* **TASK REQUIREMENTS**
There are pictures in the records below; leave them out and set down exactly the lines from the one holding "The image size is (361, 243)." through the one holding "Select the deduction value 9,905".

* **EXERCISE INPUTS**

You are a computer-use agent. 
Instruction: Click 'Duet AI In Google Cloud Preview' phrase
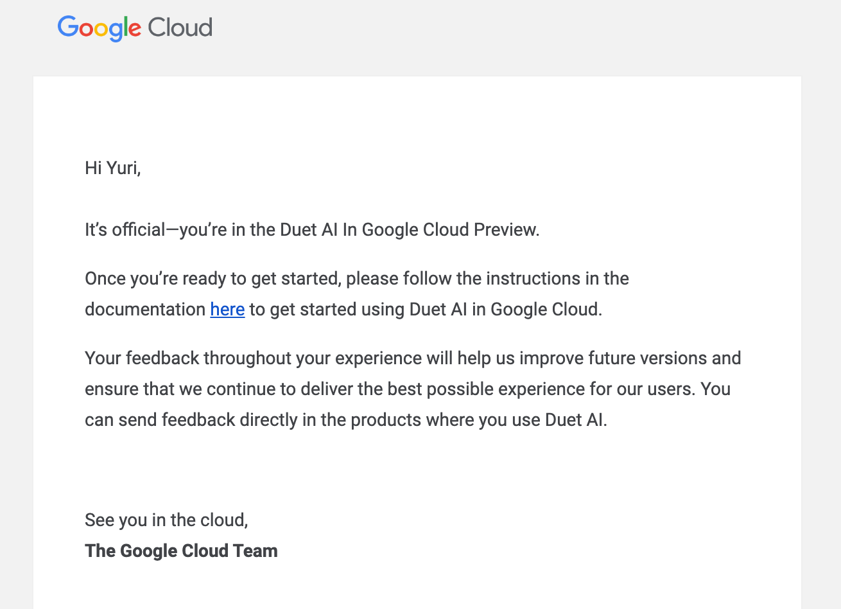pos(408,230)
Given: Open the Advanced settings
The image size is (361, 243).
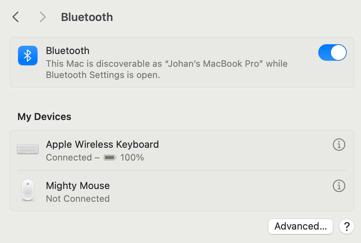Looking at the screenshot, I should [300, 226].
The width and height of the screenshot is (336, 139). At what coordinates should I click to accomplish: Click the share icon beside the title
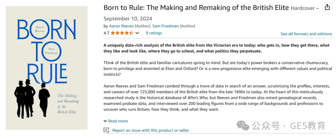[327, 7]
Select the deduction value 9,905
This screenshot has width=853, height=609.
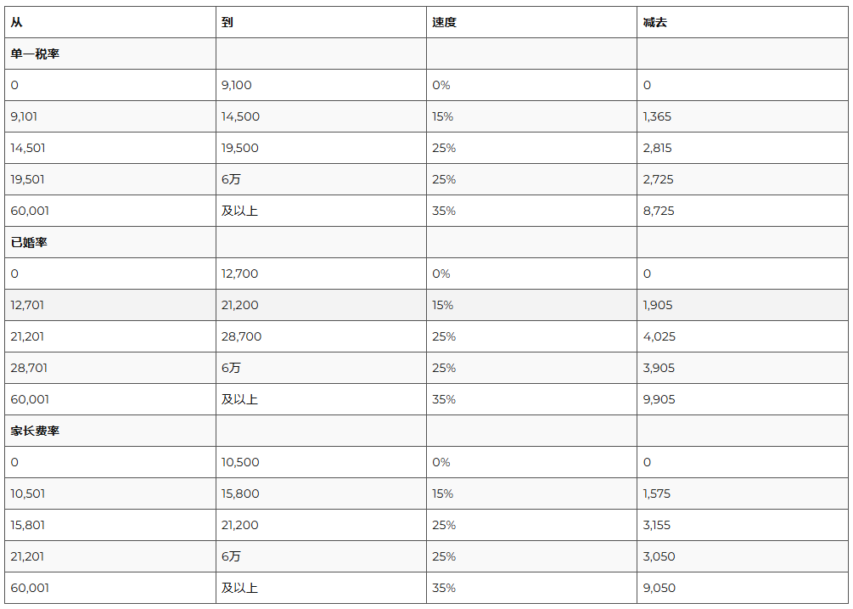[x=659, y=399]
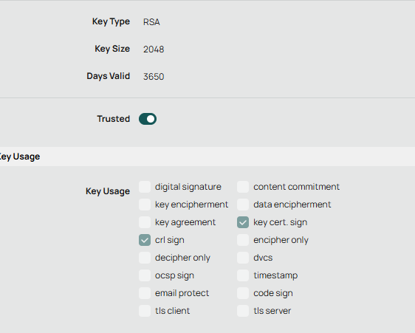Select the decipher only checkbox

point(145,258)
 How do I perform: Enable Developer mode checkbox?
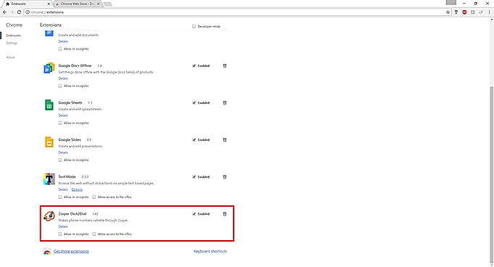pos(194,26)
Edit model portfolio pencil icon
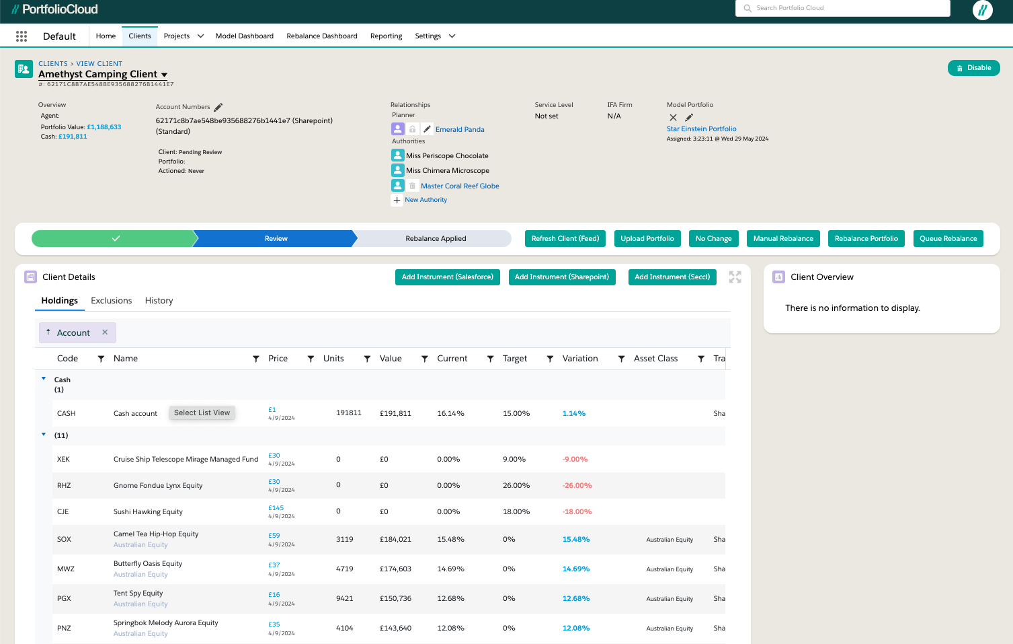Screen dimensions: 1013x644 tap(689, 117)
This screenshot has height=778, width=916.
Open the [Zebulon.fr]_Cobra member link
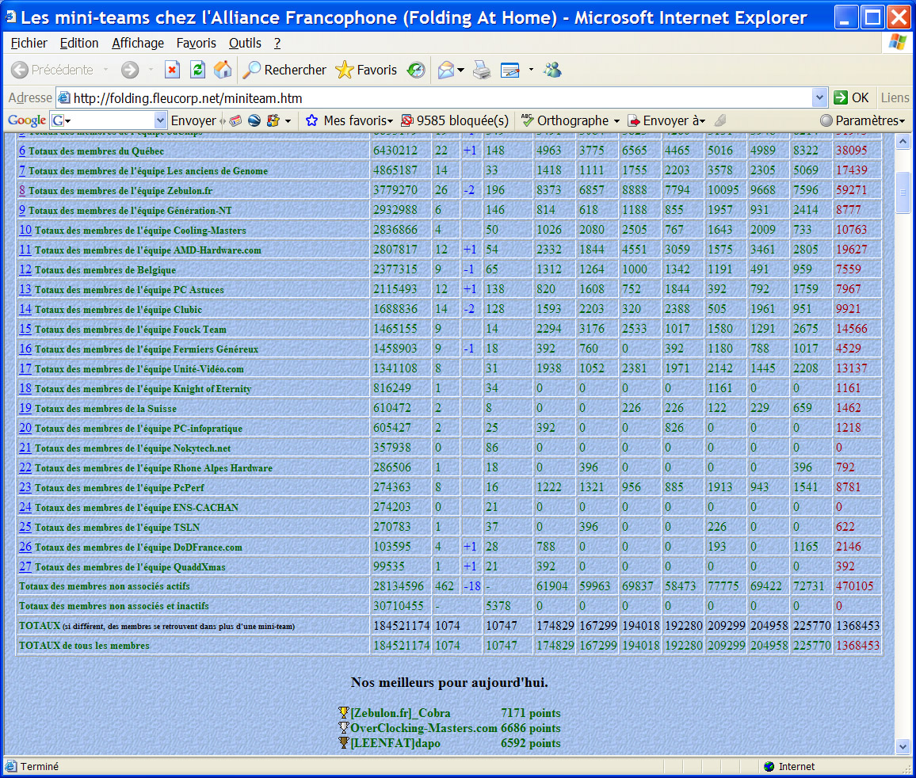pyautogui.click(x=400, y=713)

--

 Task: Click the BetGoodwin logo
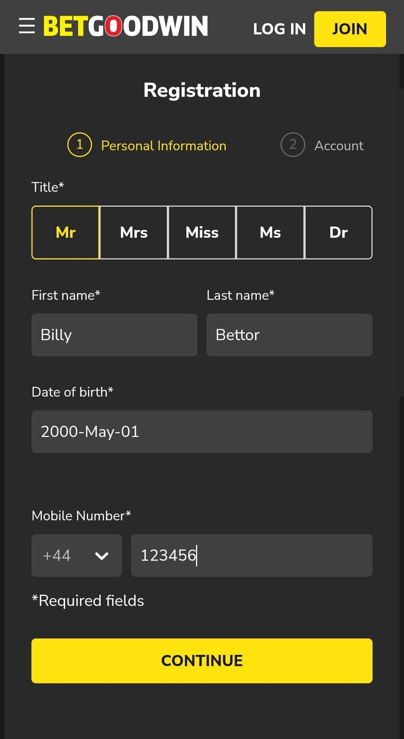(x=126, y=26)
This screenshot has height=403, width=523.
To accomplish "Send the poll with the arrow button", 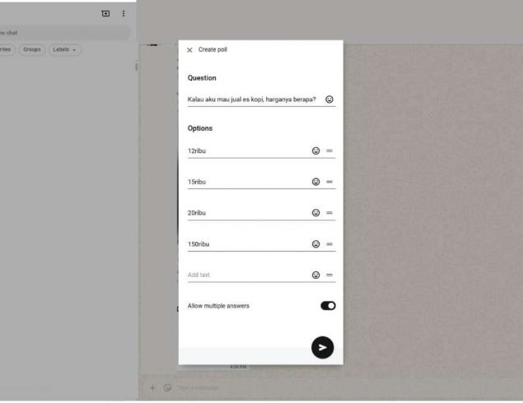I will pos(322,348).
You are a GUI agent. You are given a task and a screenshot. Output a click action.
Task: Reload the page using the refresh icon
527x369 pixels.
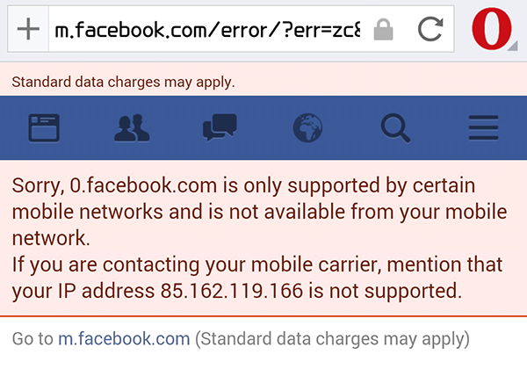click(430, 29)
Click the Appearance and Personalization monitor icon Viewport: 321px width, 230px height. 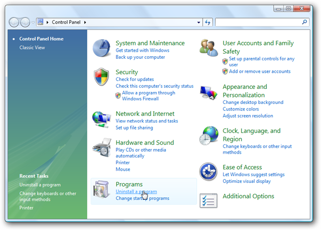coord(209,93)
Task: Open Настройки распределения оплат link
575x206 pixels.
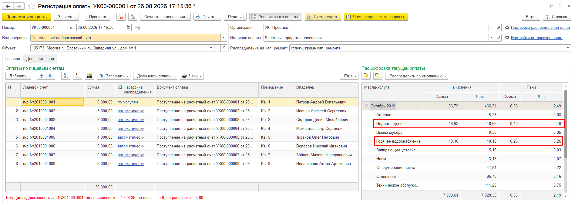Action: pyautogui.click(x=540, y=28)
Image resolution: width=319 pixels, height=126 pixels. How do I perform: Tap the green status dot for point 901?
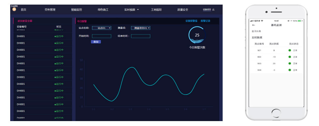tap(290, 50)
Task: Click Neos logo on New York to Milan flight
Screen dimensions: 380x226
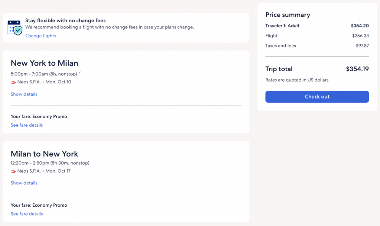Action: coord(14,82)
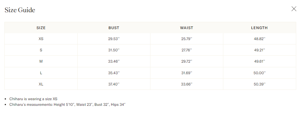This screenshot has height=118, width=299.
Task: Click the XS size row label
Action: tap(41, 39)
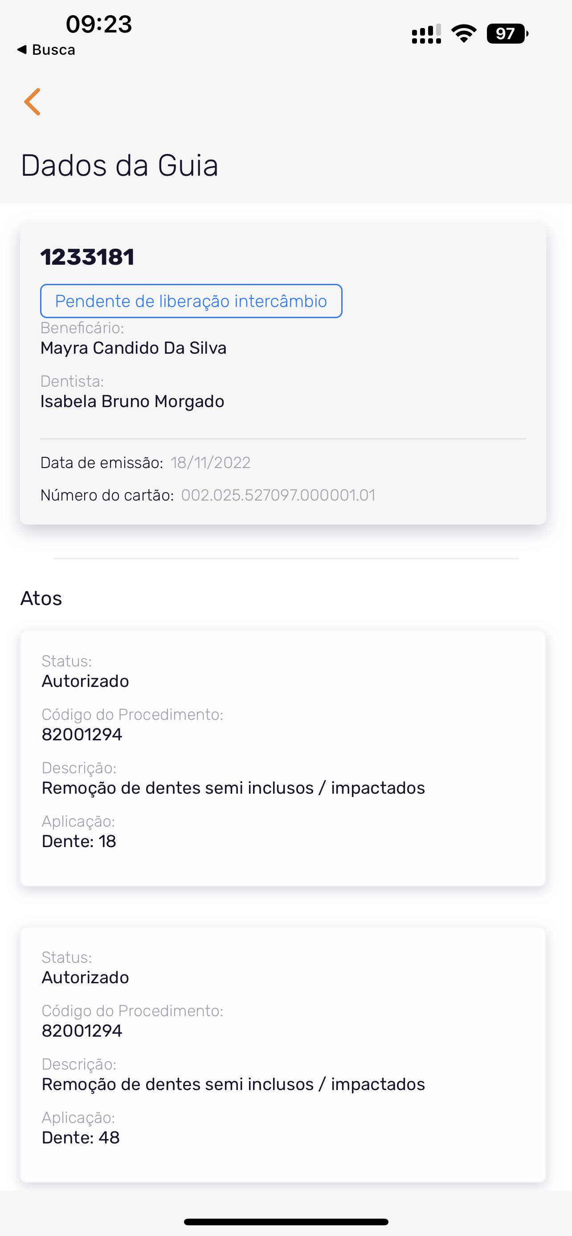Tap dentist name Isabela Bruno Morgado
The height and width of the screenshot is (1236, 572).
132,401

* **TASK RESULT**
The image size is (361, 243).
Looking at the screenshot, I should [300, 226].
The width and height of the screenshot is (336, 139). At what coordinates should I click to accomplish: Click the share icon beside the title
[327, 7]
Select the deduction value 9,905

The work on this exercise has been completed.